Interviewed in Friday’s issue of the independent weekly “Savana”, Freitas said a campaign is being waged against her, in order to protect those who violate public health regulations.
She mentioned no names, but said there were individuals who were used to working in a certain way, and their lives were disrupted when Freitas introduced a new dynamic into INAE.
“There are malcontents who can no longer do what they used to do, and they want to destabilise me so that they will have room for manoeuvre”, she said.
Her enemies have threatened an audit of INAE – but Freitas says she would welcome an audit. “It’s human to make mistakes, and all institutions have their strong points and their weak points”, she said. “I hope that the audit is held so that shortcomings can be corrected”.

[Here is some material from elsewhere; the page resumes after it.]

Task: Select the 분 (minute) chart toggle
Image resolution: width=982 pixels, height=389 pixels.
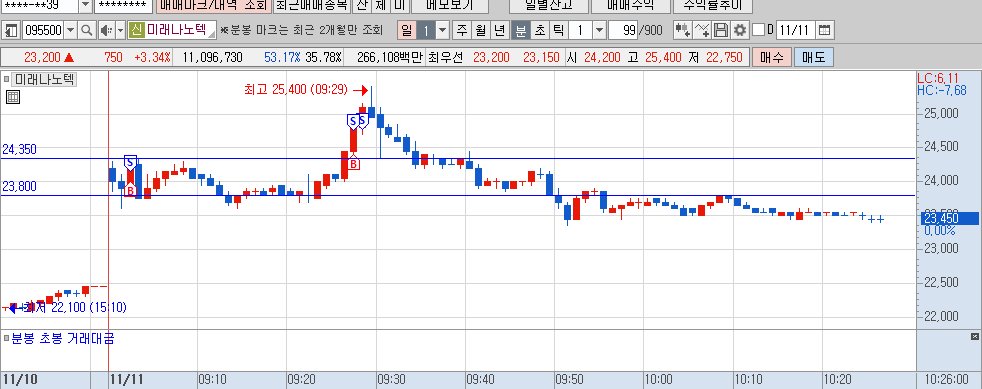Action: click(520, 30)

But she stressed that she has not received any official information, and so has no idea when an audit might happen.
Freitas added that there was an “outside hand” also trying to destabilise her work, in order to paralyse INAE’s inspections, but she promised to resist this to the end.
She did not specify who this “outside hand” might be, but the Minister of Industry and Trade himself, Ragendra de Sousa, has intervened to suspend “Operation Kulaya” – an operation waged by INAE in order to promote “civic education” of economic agents, particularly about the need to label foodstuffs appropriately, and to ensure that basic foods (including grains, vegetable oil and salts) are fortified with micro-nutrients.
Sousa was particularly irritated at the media presence during INAE inspections. Speaking on Wednesday, he declared “We should not take the press on our supervisory and inspection activities. This is routine government work which does not need the presence of the media, and so I have ordered the suspension of the operation because of the way it was being conducted”.
This drew a retort from Fernando Goncalves, chairperson of the Mozambican chapter of the regional press freedom body MISA (Media Institute of Southern Africa) who said the Minister was violating Mozambican legislation on freedom of information.
“This is a violation of the law on access to information”, said Goncalves. “That law exists to ensure that the public has access to all information pertaining to government activities except that covered by national security concerns. INAE inspections are not matters of national security. If the media is barred from attending them, that’s a gross violation of the law”.
Freitas told “Savana” she did not know why Operation Kulaya had been suspended, since Sousa had not given her any reasons. But the government’s own economic programme, approved by the country’s parliament, gives INAE a target of 22,000 inspections a year, and so Freitas did not believe she needed any special permission to carry on inspecting.
She said it was not her intention to grab headlines, but merely to ensure that Mozambican consumers receive goods and services in a decent condition, in accordance with the law.
Freitas said that in the first quarter of the year INAE inspected 5,626 establishments across the entire country. 4,526 had no problems, and 586 were given warnings to improve the conditions offered to their clients. 463 establishments were fined a total of 24 million meticais (about 400,000 US dollars) and 49 were closed until they implemented instructions from the inspectors.
Many of the fines resulted from the selling of counterfeit goods. Since the fines are the same regardless of the quantity of counterfeit products on sale, business people have complained. But Freitas said that INAE can only implement the law, and Freitas said businesses who feel unfairly treated will have to take their cases to the courts.